« Back403ing AI Crawlerscoryd.devSubmitted by cdme 2 days ago
  • delifue a day ago

    In my opinion, the best way of fighting with crawlers is not giving error feedback (403). The best way is to give the crawlers low-quality AI-generated data.

    • marcus0x62 a day ago

      Self plug, but I made this to deal with bots on my site: https://marcusb.org/hacks/quixotic.html. It is a simple markov generator to obfuscate content (static-site friendly, no server-side dynamic generation required) and an optional link-maze to send incorrigible bots to 100% markov-generated non-sense (requires a server-side component.)

      I do serve a legit robots.txt file to warn the scrapers I know about away.

      • shakna a day ago

        I may have a system in place that starts the pipeline for fetching a very, very large file (16TB, text file designed for testing). Not hosted by myself, except the first shard.

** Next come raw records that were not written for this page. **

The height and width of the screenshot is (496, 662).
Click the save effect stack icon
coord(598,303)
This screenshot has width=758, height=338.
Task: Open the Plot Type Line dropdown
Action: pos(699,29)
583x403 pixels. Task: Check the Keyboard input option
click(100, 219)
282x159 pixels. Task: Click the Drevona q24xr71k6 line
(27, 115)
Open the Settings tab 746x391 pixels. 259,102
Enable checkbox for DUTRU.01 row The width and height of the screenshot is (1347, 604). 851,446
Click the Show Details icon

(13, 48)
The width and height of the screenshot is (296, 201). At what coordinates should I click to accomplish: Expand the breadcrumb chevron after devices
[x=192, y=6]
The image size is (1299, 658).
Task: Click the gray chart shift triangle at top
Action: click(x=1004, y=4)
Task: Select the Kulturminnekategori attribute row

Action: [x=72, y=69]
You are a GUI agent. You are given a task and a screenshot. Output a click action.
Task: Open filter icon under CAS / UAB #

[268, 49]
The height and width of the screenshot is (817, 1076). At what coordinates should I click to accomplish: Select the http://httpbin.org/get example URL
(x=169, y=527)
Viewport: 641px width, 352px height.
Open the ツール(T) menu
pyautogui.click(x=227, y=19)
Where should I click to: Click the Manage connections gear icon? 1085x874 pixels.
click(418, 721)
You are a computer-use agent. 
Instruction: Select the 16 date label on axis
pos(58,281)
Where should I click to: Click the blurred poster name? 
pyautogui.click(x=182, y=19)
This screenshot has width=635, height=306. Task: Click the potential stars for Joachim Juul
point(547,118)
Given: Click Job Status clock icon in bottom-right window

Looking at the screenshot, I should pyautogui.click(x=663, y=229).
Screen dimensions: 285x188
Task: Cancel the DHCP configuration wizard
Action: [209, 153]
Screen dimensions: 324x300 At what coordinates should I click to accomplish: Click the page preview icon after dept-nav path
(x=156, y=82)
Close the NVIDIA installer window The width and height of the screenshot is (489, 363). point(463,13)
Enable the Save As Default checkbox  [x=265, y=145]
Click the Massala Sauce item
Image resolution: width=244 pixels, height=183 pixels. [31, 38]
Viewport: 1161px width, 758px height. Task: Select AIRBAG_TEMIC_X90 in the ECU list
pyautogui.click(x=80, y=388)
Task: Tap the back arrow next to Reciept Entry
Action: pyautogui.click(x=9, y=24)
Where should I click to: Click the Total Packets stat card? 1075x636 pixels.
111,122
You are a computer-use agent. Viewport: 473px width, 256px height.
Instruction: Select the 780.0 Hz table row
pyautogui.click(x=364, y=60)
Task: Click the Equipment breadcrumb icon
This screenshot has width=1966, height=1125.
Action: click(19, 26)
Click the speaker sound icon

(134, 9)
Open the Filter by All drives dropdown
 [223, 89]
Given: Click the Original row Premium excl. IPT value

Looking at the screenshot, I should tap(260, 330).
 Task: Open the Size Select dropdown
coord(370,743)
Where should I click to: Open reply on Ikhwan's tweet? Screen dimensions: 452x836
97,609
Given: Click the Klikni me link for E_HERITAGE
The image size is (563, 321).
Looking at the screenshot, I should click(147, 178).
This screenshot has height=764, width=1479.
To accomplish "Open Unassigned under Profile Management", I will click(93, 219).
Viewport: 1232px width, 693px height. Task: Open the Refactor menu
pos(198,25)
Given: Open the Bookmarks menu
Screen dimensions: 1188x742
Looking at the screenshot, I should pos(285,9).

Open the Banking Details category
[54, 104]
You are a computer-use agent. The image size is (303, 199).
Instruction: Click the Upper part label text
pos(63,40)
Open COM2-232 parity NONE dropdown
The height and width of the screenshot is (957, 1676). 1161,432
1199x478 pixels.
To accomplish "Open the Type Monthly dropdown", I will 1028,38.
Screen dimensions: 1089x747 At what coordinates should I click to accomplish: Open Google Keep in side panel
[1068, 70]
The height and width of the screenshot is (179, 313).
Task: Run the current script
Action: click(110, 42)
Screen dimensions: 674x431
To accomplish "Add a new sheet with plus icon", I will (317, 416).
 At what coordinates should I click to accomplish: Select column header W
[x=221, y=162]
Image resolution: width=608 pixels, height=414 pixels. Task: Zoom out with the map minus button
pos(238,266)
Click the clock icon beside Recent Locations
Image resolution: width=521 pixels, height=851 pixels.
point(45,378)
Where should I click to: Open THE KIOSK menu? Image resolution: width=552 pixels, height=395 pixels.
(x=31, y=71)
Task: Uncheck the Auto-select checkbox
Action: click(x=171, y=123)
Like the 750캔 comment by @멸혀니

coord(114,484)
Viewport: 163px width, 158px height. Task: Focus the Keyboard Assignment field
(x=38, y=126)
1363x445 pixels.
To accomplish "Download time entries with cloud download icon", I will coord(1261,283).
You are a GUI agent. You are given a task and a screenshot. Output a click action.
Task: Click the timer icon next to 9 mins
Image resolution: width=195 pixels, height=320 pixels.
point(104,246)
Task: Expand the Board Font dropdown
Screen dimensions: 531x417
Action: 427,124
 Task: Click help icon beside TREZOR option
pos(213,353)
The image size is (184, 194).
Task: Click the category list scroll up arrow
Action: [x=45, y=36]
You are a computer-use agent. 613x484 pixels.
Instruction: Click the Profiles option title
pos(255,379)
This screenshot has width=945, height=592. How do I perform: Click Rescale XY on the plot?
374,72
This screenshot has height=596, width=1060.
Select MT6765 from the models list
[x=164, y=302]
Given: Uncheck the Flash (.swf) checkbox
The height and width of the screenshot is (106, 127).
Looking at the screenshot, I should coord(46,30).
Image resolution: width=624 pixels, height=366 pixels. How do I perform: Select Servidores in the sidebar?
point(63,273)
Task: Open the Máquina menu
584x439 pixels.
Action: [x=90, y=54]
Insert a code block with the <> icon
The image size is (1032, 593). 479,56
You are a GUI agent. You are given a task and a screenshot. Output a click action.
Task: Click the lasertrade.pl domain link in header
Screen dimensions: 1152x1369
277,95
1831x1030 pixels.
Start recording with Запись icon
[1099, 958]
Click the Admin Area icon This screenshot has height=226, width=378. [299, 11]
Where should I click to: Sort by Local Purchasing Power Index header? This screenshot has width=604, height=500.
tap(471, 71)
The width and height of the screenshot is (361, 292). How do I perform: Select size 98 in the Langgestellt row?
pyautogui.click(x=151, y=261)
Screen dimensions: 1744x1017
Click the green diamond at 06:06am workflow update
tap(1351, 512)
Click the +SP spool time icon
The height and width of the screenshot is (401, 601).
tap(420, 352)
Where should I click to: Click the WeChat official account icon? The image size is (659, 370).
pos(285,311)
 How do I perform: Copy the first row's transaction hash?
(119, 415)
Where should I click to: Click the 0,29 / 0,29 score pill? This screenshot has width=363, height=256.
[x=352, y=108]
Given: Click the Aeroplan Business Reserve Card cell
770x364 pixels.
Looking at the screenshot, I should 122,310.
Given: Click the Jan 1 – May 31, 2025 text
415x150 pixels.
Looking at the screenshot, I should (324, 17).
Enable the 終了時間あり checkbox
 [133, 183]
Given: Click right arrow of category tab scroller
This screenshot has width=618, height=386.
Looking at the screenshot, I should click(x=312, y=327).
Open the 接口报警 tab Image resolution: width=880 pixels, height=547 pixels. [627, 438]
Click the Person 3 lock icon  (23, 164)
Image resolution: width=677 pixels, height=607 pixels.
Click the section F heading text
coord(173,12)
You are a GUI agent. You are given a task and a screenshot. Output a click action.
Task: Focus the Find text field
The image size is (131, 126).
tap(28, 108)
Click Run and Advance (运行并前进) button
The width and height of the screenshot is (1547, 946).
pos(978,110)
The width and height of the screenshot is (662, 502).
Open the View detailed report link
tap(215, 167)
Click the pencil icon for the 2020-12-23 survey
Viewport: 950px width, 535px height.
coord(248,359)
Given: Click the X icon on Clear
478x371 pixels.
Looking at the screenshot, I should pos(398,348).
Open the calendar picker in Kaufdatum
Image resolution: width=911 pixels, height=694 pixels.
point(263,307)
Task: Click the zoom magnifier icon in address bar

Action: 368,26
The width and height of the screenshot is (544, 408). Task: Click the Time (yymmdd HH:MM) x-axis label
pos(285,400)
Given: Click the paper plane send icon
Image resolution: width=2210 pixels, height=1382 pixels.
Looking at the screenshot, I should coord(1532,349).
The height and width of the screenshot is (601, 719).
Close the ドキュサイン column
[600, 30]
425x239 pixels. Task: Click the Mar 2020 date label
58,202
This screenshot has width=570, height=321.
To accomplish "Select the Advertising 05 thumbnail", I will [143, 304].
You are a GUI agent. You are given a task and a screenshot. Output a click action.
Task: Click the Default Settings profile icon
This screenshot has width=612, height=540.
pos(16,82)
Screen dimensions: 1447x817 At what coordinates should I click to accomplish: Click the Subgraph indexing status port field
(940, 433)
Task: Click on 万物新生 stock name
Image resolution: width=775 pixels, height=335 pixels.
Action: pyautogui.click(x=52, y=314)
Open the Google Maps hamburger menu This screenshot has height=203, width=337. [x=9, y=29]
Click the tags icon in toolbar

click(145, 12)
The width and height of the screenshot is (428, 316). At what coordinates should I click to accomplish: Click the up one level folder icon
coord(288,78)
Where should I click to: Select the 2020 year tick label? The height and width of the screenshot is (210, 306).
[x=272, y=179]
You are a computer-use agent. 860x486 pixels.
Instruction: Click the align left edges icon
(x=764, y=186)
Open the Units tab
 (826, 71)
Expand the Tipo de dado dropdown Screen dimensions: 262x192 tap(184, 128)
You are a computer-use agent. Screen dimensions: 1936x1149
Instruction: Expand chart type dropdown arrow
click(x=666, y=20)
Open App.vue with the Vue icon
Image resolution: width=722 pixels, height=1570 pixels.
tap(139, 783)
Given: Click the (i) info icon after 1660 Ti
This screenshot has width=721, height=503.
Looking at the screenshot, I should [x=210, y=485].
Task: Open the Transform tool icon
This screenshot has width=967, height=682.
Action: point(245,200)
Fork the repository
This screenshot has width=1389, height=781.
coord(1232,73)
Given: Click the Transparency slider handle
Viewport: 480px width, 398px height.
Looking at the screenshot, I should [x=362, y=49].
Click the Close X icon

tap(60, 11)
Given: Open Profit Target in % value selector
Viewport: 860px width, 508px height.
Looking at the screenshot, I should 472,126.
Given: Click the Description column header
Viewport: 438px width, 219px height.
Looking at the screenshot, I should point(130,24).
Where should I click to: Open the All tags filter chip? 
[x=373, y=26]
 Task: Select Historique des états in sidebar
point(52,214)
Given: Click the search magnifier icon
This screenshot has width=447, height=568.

        A surprising number of agents try to download the whole thing.

        • kazinator a day ago

          Right, and that's why honeypots work against many targets. Why serve them an actual file, when a cgi script or whatever can just generate output in a loop.

          • andrewmcwatters a day ago

            Someone has to front the bandwidth.

            • kazinator a day ago

              Ah, speaking of that, of course you don't generate the fake data as fast as you can. You just trickle it out often enough for them not to time out.

              • BitPirate a day ago

                That's why you should run a tarpit instead.